Material shown —
----------

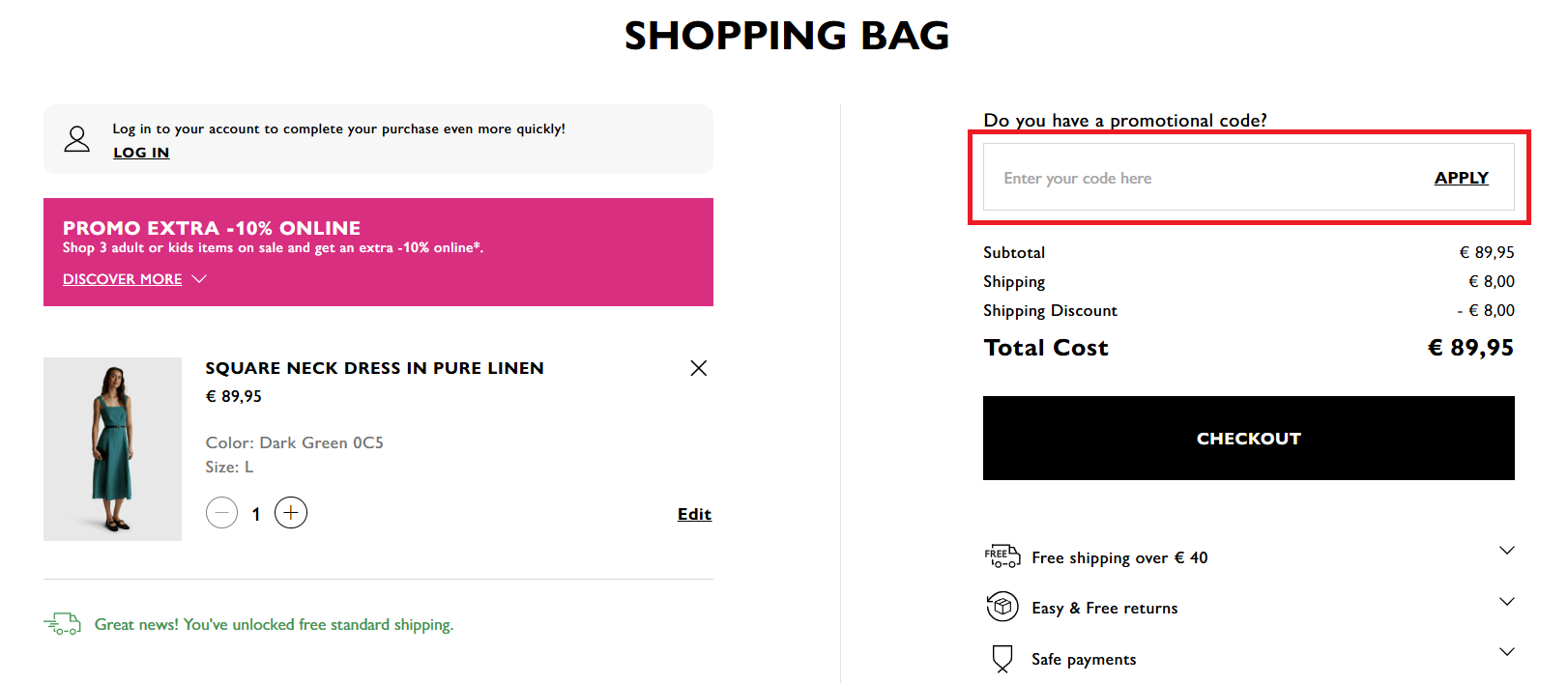Image resolution: width=1568 pixels, height=683 pixels.
Task: Focus the promotional code input field
Action: click(1199, 178)
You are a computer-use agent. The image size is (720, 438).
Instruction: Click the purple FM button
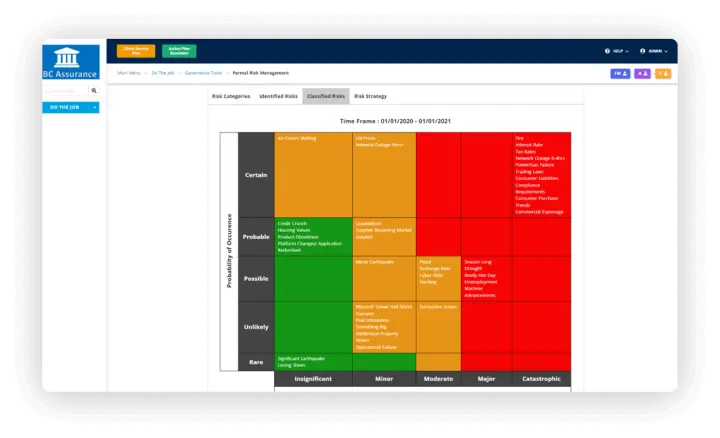click(x=620, y=73)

----------

Description of the task — Repeat exactly the lines from the one containing "You are a computer-use" to the last line of the data above, both included, and write no pictures into the copy.

Answer section —
You are a computer-use agent. The image size is (720, 438).
Instruction: Click the purple FM button
click(x=620, y=73)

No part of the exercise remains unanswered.